L’attenzione degli investitori resta rivolta alla Federal Reserve che stasera pubblicherà i verbali dell’ultima riunione di politica monetaria in cui è stato deciso il secondo rialzo dei tassi USA, da dicembre 2016. Domani sarà la volta delle minute della BCE mentre venerdì l’appuntamento è con il mercato del lavoro statunitense.

Lieve calo dell’Euro / Dollaro USA, che scende a quota 1,132 in una seduta che ha visto la pubblicazione dei PMI servizi di Italia e in altre economie della zona euro, dopo le buone letture degli indici per il comparto manifatturiero. Perde terreno l’oro, che scambia a 1.219,1 dollari l’oncia, ritracciando dello 0,73%. Il Petrolio (Light Sweet Crude Oil) crolla dell’1,61%, scendendo fino a 46,31 dollari per barile.

Sui livelli della vigilia lo spread, che si mantiene a 163 punti base, con il rendimento del BTP decennale che si posiziona al 2,11%.

Tra le principali Borse europee piatta Francoforte, che tiene la parità. Senza spunti Londra, mentre Parigi, segna un quasi nulla di fatto. Il listino milanese continua la seduta poco sotto la parità, con il FTSE MIB che lima lo 0,28%. 

Buona la performance a Milano dei comparti Vendite al dettaglio (+1,82%), Chimico (+1,22%) e Tecnologico (+0,65%). Tra i peggiori della lista di Milano, in maggior calo i comparti Petrolifero (-1,13%), Utility (-0,92%) e Viaggi e intrattenimento (-0,77%).

Tra le migliori azioni italiane a grande capitalizzazione, effervescente Yoox, con un progresso del 2,86% che insieme a Moncler (+1,12%) festeggia l’upgrade di Jefferies.
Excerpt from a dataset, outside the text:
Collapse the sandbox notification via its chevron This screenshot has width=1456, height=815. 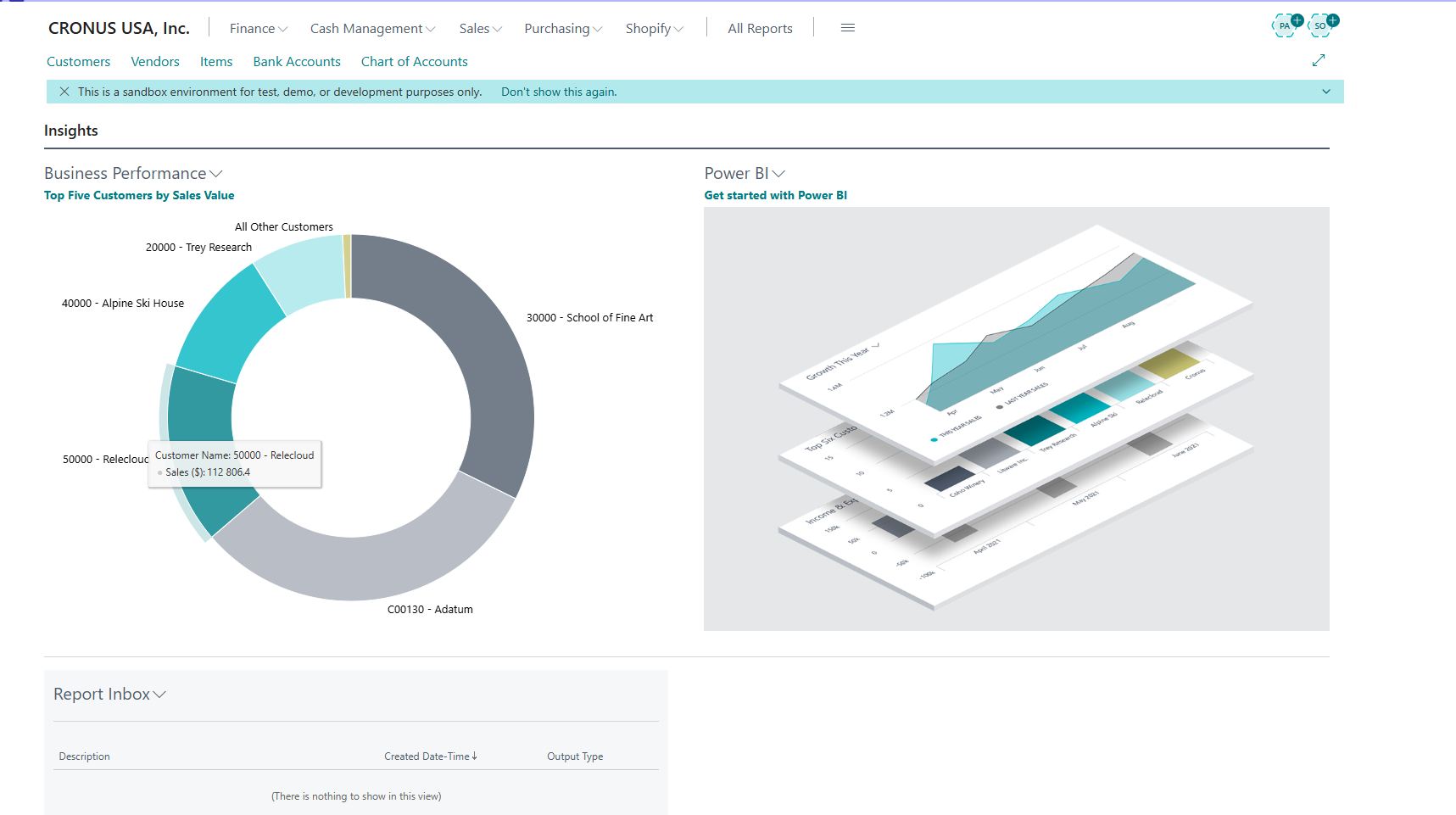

Incandescente Leonardo, che vanta un incisivo incremento del 2,05% dopo che JP Morgan ha confermato il giudizio “overweight” e alzato il target price a 20 euro rispetto ai 14,95 euro delle attuali quotazioni.

Si muove in territorio positivo Prysmian, mostrando un incremento dell’1,27% dopo la promozione giunta dagli analisti di Goldman Sachs. 

Le più forti vendite, invece, si manifestano su Saipem, che prosegue le contrattazioni a -2,02% dopo il downgrade di Barclays.

Tra le banche nel complesso deboli, spicca il rialzo di UBI +0,69%. Banca Mediolanum scende dell’1,57%. MPS ha incassato il sì da Bruxelles al piano di ristrutturazione al 2021 che prevede esuberi per oltre 5 mila unità. Continua il rally di Banca Carige  dopo la corsa della vigilia con il mercato che ha approvato il piano di rafforzamento patrimoniale. Sotto pressione BPER, con un forte ribasso dell’1,25%.

Tra i migliori titoli del FTSE MidCap, denaro su Maire Tecnimont (+2,36%) grazie a un upgrade e su RCS (+2,23%) che festeggia l’accordo di finanziamento del debito con Intesa Sanpaolo. Le peggiori performance, invece, si registrano su Zignago Vetro, che ottiene -3,11%.